━━━ TEXT PROVIDED ━━━
Spawn parameters control the initial state of the particle when its lifecycle starts (spawned/respawned).

The initial position is defined within a given shape:

  • Point (default)
  • Sphere (any point of its volume)
  • Sphere Surface (not inside the sphere)
  • Box
  • Ring

Special shapes Points and DirectedPoints enable to control initial parameters (position, velocity, color) ampling textures.

The initial velocity is determined by:

  • Direction (vector, unit): the central direction
  • Spread: angle particles will diverge from the central direction (180 degrees means all directions)
  • Initial velocity: scalar range for the velocity
  • Flattness: ??? (for 3D)
  • Inherit velocity: velocity factor particle inherits from emitter node
  • Velocity Pivot: center for radial and orbital movements

Processing

Because shaders cannot access cpu, we have to define the behaviour beforehand. For most parameters, the default shader provides xxx_max and xxx_min attributes that will be used as bounds to randomize the initial value. They could also provide a curve (bpf or 1d texture). In this case, the curve will control the parameter evolution along the lifecycle between xxx_max and xxx_min.

  • Alpha: (0-1 factor) multipler for alpha (curve) (not randomized?)
  • Color: Base color (Color) (multiplies) all colors multiply the texture or white.
  • Color Initial Ramp: Initial variability by sampling (multiplies) (GradientTexture1D)
  • Color Ramp: Variation along lifecycle (multiplies) (GradientTexture1D)

  • Hue Variation: (factor) shift on the hue of Color 1.0 is full hue rotation (min, max, curve)

  • Scale: (factor) (min, max, curve) (CuverTexture or CurveXYZ to scale differently each axis)

  • Anim Offset: (0-1 factor) the starting point for the animation (min, max, curve)

  • Anim Speed: (factor) 1.0 means correspondence of the lifecycle with the animation loop (min, max, curve)

  • Angle: Rotation arround the center of the texture (degrees) (min, max, curve)

  • Angular Velocity: turn around its center (degrees/second) (min, max, curve)
  • Initial Velocity: (m/s scalar) (min, max)
    • Combined with direction and spread to get a vector
    • Added to inherited velocity from parent
  • Radial velocity: Velocity component away from the pivot (negative towards) (min, max, curve) (not damped with curve)
  • Orbit Velocity: (rotations per second) Perpendicular to the radial velocity (min, max, curve) (not damped with curve)
  • Linear Accel: In the direciton (min, max, curve)
  • Radial Accel: Repels from the pivot (min, max, curve)
  • Directional velocity
  • Tangential acceleration: In the orbital velocity direction
  • Damping: (m/s²) velocity reduction per second (min, max, curve)
  • Gravity: (vector m/s²)
  • Inherit Velocity Ratio: (factor) how much or the emitter node velocity is inherited by the particle. 1
  • Particle Flags
    • Align y: Align y with velocity (make the particle point to where it is headed)
    • Disable z: for 2d particles
    • Rotate y: ???

Guess:

  • Most of those parameters conflict
  • Accelerations may add, no problem
  • Velocity curves are perpendicular components, no problem.
  • But if acceleration and velocity curves are both set...

Local coords tells if, once emitted the particle physics apply in local or world coordinates. Default is false. This is natural when the particle dettaches from its emitter (ie. sparkle). If true, a emitted particle will move solidary to its parent, natural when there is some link to the emitter (ie. orbiter).

  • TODO: 3D Drawing
  • TODO: Turbulence
  • TODO: Subemitters
  • TODO: Texture based emision
  • TODO: Animation

GPUParticlesCollisionBox3D: Defines a collision box for the particles that is handled by the GPU. You can control what happens with particles when they collide with such colliders: Ignore, disappear or do physics.
━━━ INFORMATION SUPPLIED ━━━
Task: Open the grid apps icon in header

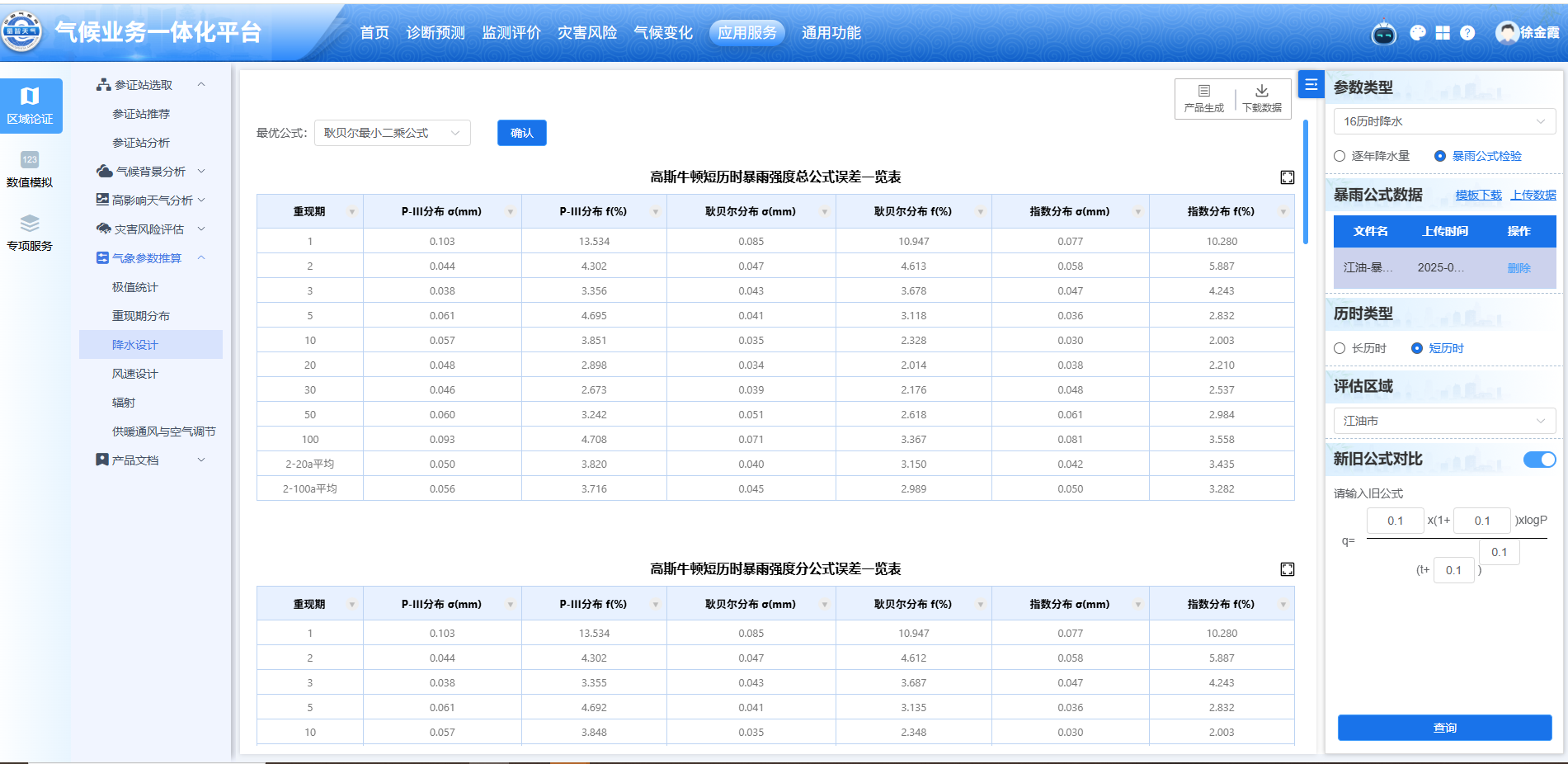Action: pyautogui.click(x=1443, y=33)
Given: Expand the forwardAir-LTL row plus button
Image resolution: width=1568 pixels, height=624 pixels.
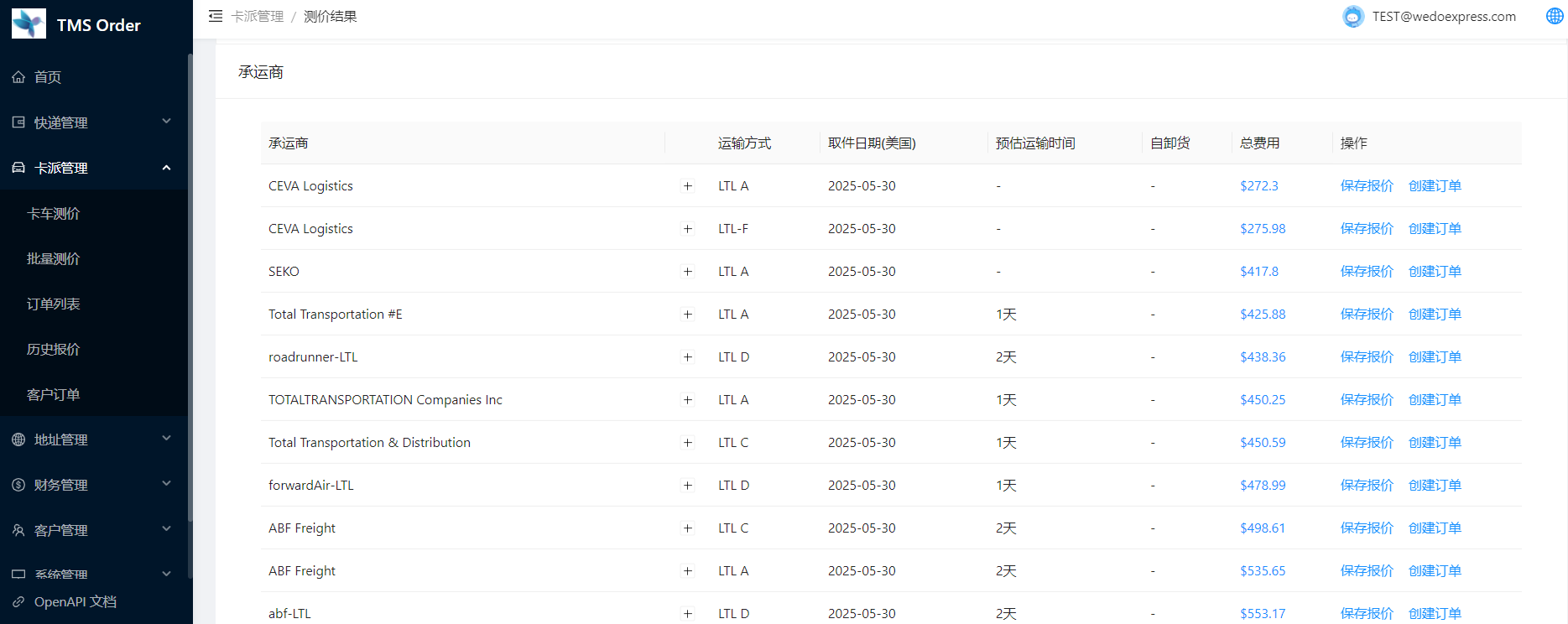Looking at the screenshot, I should [688, 486].
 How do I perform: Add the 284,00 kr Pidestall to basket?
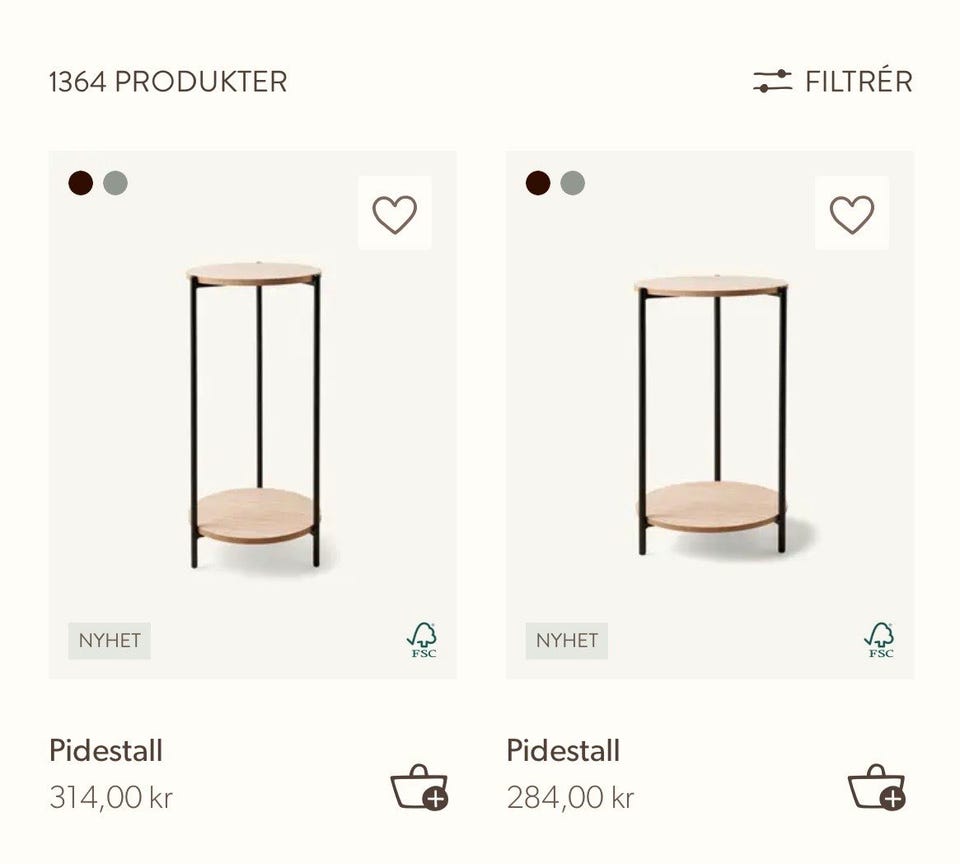click(876, 787)
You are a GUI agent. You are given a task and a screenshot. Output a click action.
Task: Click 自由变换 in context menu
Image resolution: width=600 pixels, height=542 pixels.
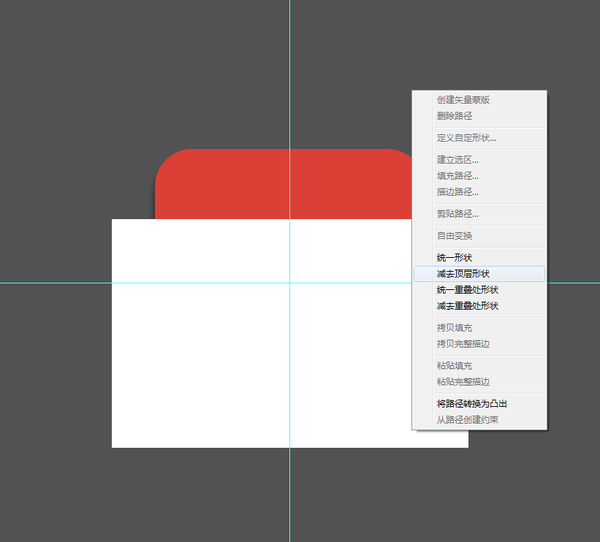coord(454,236)
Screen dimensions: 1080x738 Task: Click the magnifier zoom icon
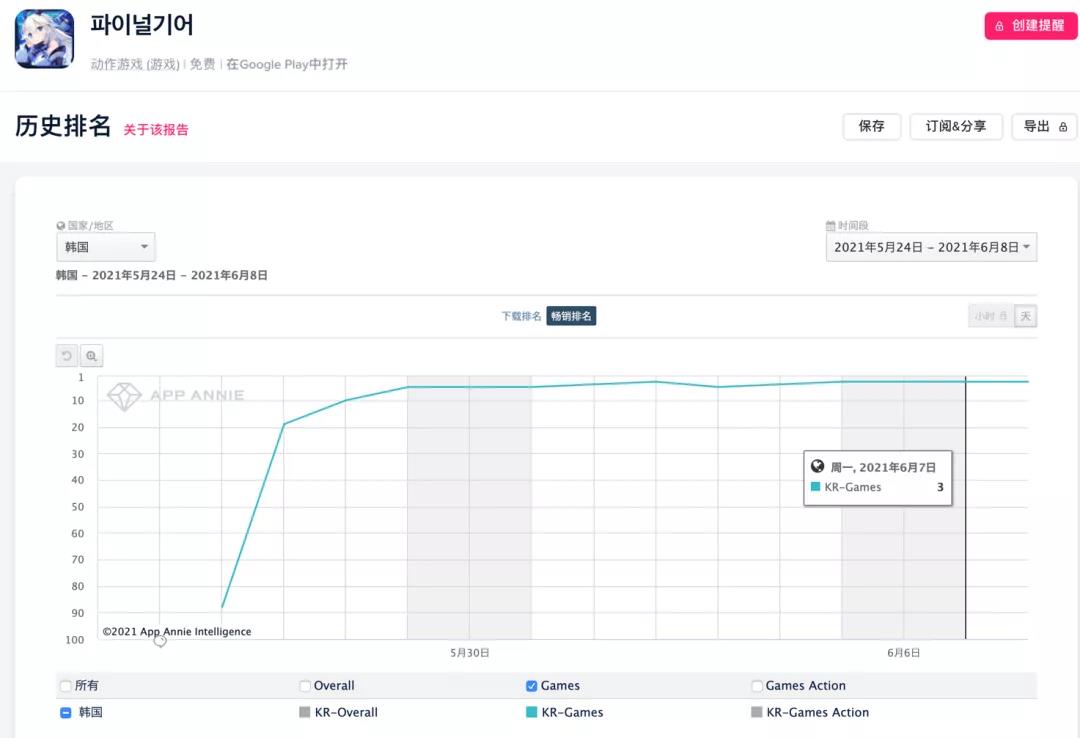[91, 355]
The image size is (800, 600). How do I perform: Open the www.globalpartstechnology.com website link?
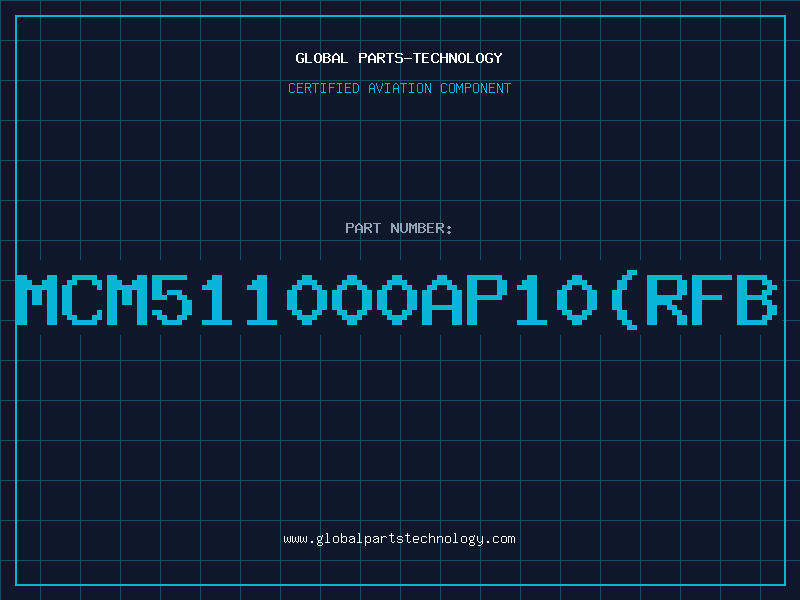(399, 539)
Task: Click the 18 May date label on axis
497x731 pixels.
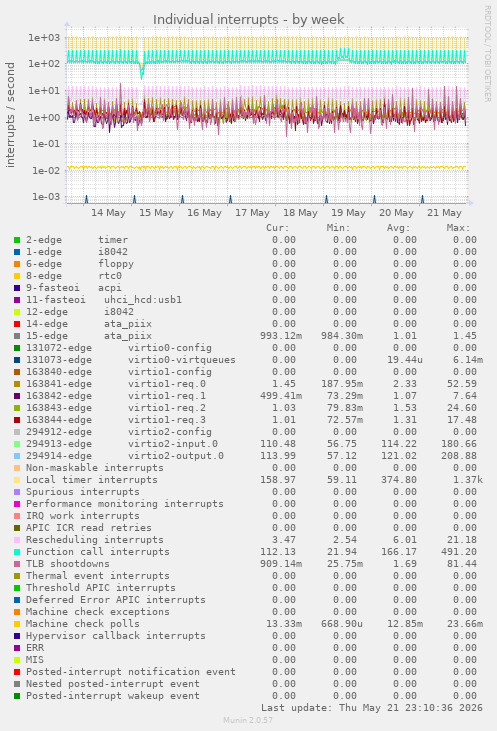Action: pos(300,213)
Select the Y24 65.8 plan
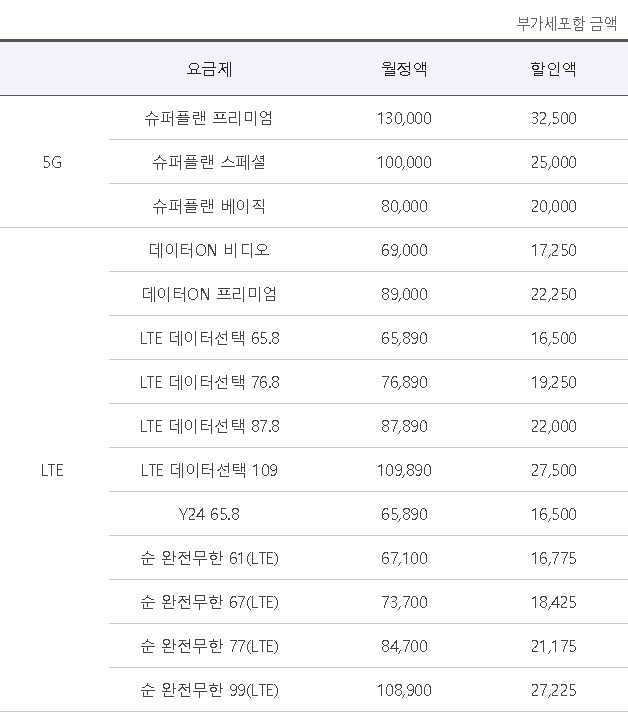Screen dimensions: 628x724 point(209,514)
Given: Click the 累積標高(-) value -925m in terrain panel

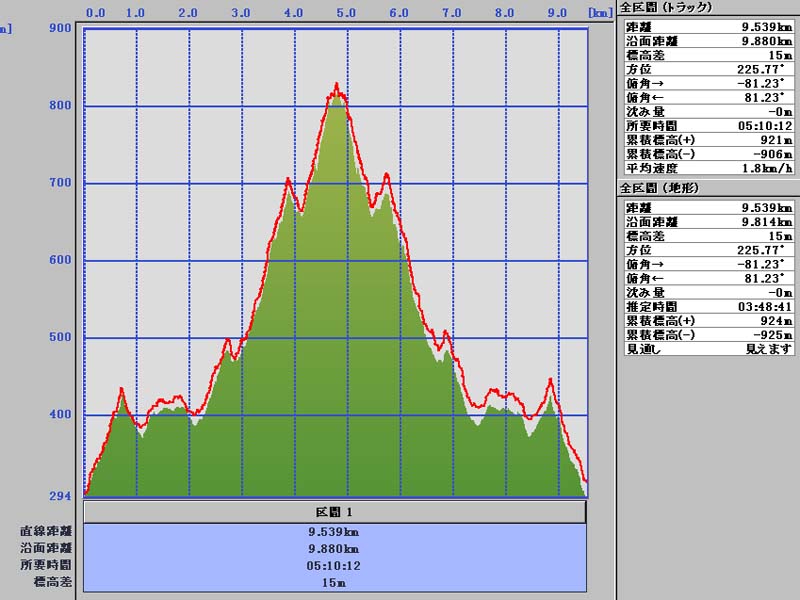Looking at the screenshot, I should point(774,335).
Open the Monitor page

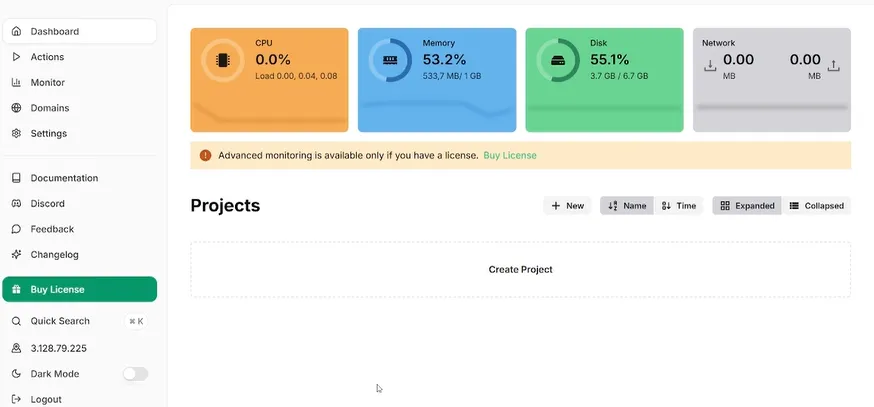point(47,82)
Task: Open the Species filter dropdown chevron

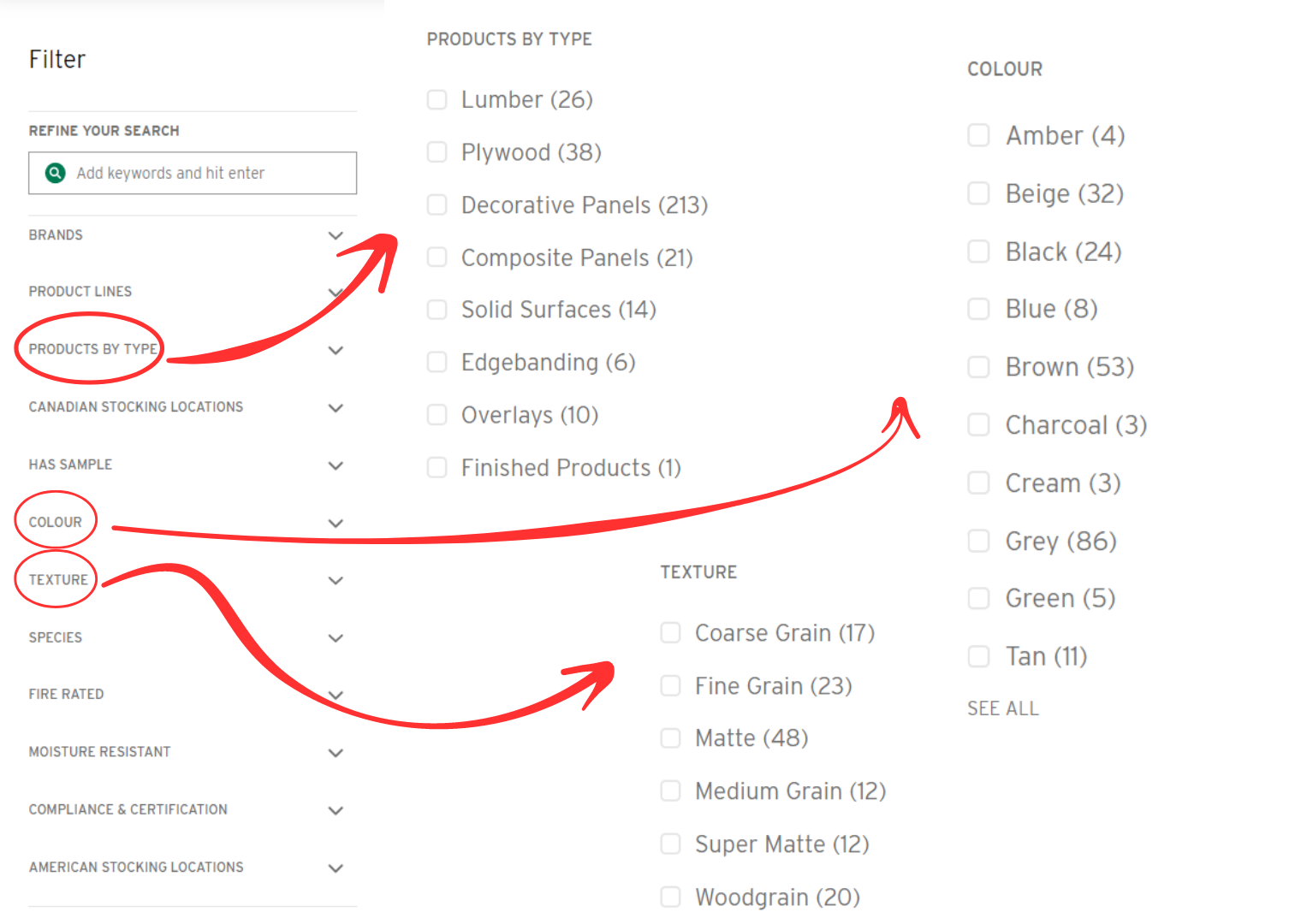Action: (x=336, y=637)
━━━
• _WORK INSTRUCTIONS_: List the shapes in the bulleted list that follows "The initial position is defined within a given shape" in the text on particle parameters.

• _TASK ANSWER_: Point, Sphere, Sphere Surface, Box, Ring